Depuis l’arrêt De Lasteyrie Du Saillant (CJCE 11 mars 2004, aff. C 9/02), la France a appris, à ses dépens, que les libertés fondamentales protégées par le Traité sur le Fonctionnement de l’Union Européenne (ci-après « TFUE ») prohibent les impositions à la sortie en particulier lorsqu’elles conduisent à une imposition immédiate des actifs transférés. Ce principe a d’ailleurs été confirmé par la Commission dans une Communication du 19 décembre 2006 (COM(2006) 825).
En bon élève de l’Europe, la France, à compter du 31 décembre 2004, par le vote et la promulgation des dispositions de l’article 34 de la loi de finances pour 2005, n°2004-1484 du 30 décembre 2004, a écarté l’application des conséquences fiscales de la cessation d’entreprise lorsqu’une société résidente de France transfère son siège social dans un autre Etat membre de l’Union et a codifié cette modification de son droit au 2 de l’article 221 du Code général des impôts.
La liberté d’établissement (articles 49 et suivants du TFUE, anciennement 43 du TCE) est donc assurée dès lors que les dispositions du troisième alinéa du 2 de l’article 221 du Code général des impôts conduisent à ne pas procéder à la taxation immédiate des bénéfices d’exploitation de l’exercice en cours, des bénéfices en sursis d’imposition ni à celle des plus-values latentes incluses dans l’actif social lors du transfert du siège social dans un autre Etat membre, et ce que le transfert s’accompagne ou non de la perte de la personnalité morale. En effet, aux termes des dispositions susmentionnées, « le transfert de siège dans un autre Etat membre de la Communauté européenne, qu’il s’accompagne ou non de la perte de la personnalité juridique en France, n’emporte pas les conséquences de la cessation d’entreprise ».
Pourtant, tous les cas n’ont pas été pleinement anticipés. En d’autres termes, à notre sens, il demeure encore des scories d’exit tax dans le dispositif français. Ainsi, il est permis de s’interroger sur le traitement réservé aux plus-values latentes des actifs transférés lors du transfert de siège social. Ces actifs sont en effet immédiatement imposables dès lors que le transfert se traduit par une sortie de l’actif du bilan de l’entreprise soumise à l’impôt sur les sociétés en France (un cas proche, celui de la cession des actifs au moment du transfert, ne sera pas traité dès lors que l’imposition de la plus-value -réelle et non latente cette fois- nous semble incontestable sur le terrain de l’exit tax ou imposition à la sortie). Ce n’est que si lesdits actifs restent imposables en France dans la mesure où ils y forment un établissement stable soumis à l’impôt sur les sociétés, que les conséquences du transfert de siège social ne sont pas appliquées conformément aux dispositions de l’article 221 du Code général des impôts.
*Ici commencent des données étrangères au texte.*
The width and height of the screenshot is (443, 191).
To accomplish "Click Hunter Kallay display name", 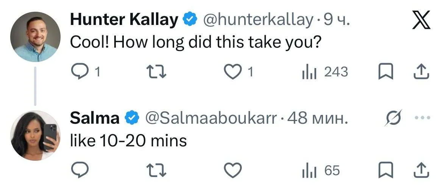I will pyautogui.click(x=124, y=20).
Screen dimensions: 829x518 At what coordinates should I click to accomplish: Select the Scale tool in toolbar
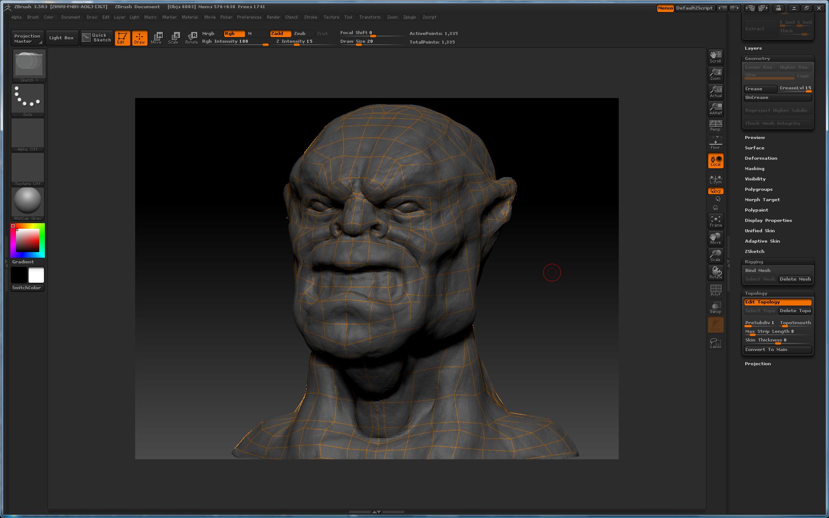click(x=174, y=37)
Bien entendu, le transfert ultérieur des éléments d’actifs inscrits au bilan de l’établissement stable sera là encore le fait générateur de l’imposition des plus-values latentes attachées à ces actifs.
Il convient de bien s’entendre sur la situation visée ici. Pour cela nous prendrons deux exemples précis. Une entreprise ayant son siège en France décide de le transférer dans un autre Etat membre de l’Union européenne, en Italie par exemple. Elle décide que ce transfert de siège s’accompagne d’un transfert de l’ensemble des actifs de son bilan (ces derniers ne restent donc pas à l’actif du bilan d’un établissement stable français et ne sont donc plus imposables à l’impôt sur les sociétés). Il n’y a pas de cession de ces actifs, les plus-values ne sont donc pas réalisées (elles sont latentes) et pourtant elles font l’objet d’une imposition dont l’élément déclencheur est le transfert de siège à l’étranger.
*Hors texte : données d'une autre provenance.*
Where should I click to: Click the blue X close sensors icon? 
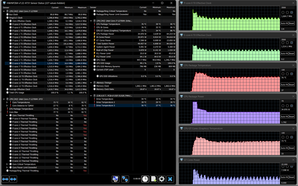tap(170, 179)
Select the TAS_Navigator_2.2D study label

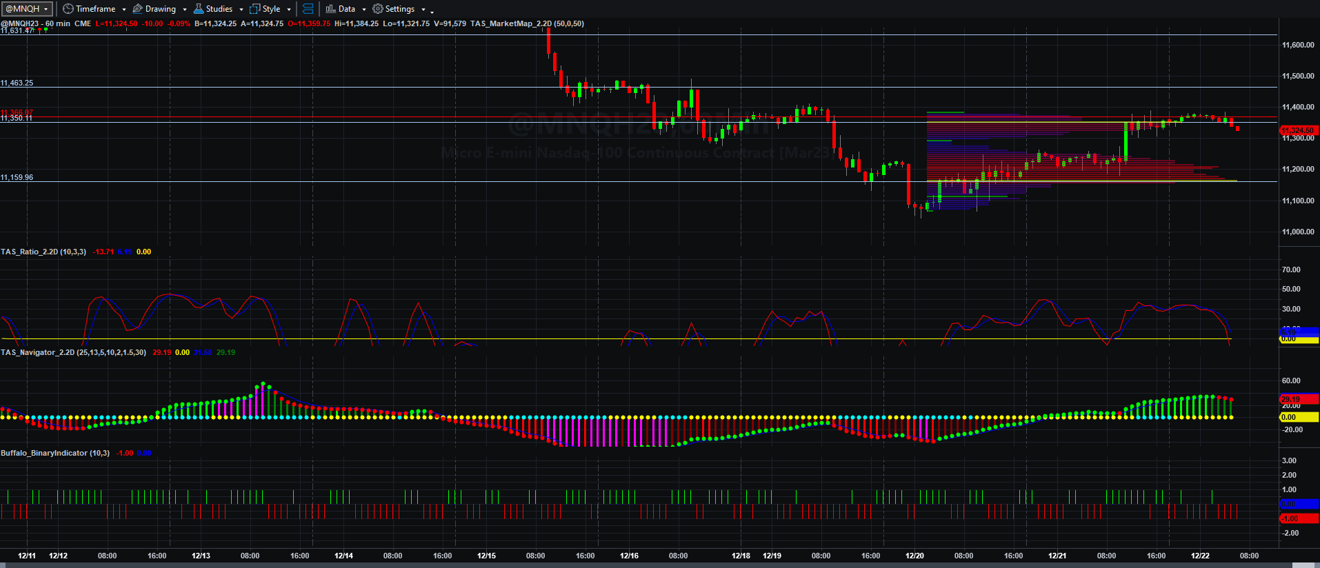click(x=73, y=352)
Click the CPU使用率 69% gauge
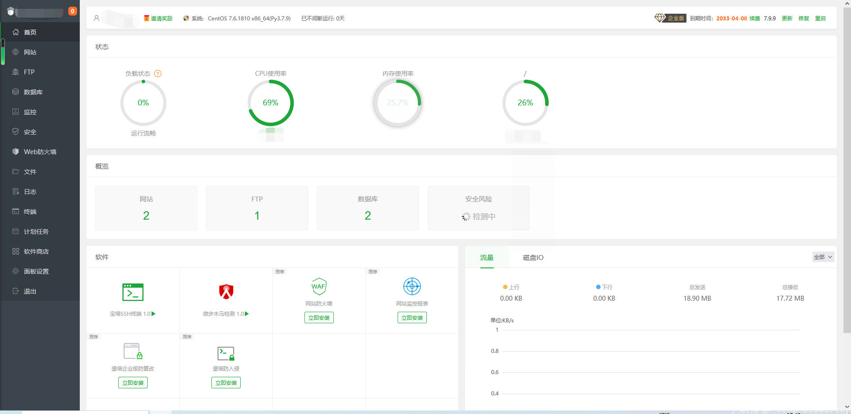 (270, 103)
Ce qui est frappant, c’est que si le transfert se faisait en France entre deux villes, jamais les actifs simplement transférés ne feraient l’objet d’une imposition (au titre des impôts directs). Prenons un exemple concret, une entreprise qui dispose en France de deux établissements et de son siège social décide de transférer ce dernier en Italie. Cette société ne transfère pas pour autant les actifs afférents aux deux établissements qu’elle détient sur le territoire français. Les actifs inscrits au bilan de chacun des établissements stables n’étant pas transférés, il n’y a pas de taxation d’une quelconque plus-value latente.
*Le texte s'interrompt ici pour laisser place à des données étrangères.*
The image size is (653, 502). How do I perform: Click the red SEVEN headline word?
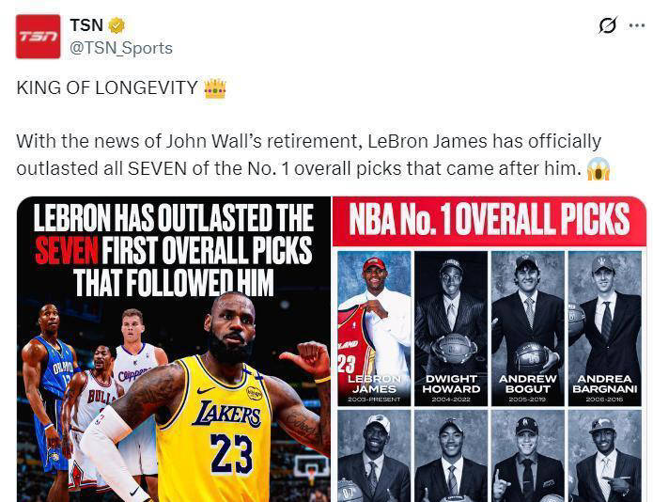67,250
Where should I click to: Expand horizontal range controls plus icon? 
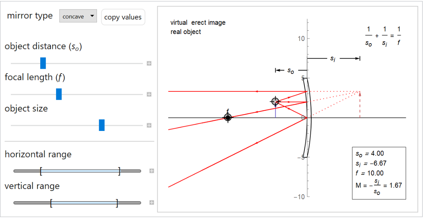[x=151, y=171]
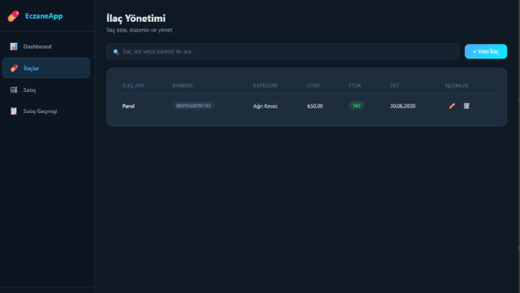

Dès lors, les entreprises françaises se voient indéniablement entravées dans leur droit au libre établissement dans l’Union européenne comme le confère le TFUE. Il est intéressant par ailleurs de noter que la levée de cette imposition au moment du franchissement de la frontière de l’Etat membre – française en ce qui concerne le dispositif du 2 de l’article 221 du CGI – (mais pas de celle de l’espace européen) est à la source du contentieux et des procédures d’infraction initiées par la Commission européenne à l’encontre d’un certain nombre d’Etats membres*. La France a été pour l’heure encore épargnée de toute nouvelle procédure sur ce fondement. Un contribuable entravé dans l’exercice de sa liberté d’établissement pourrait avec succès, selon nous, faire valoir ses droits.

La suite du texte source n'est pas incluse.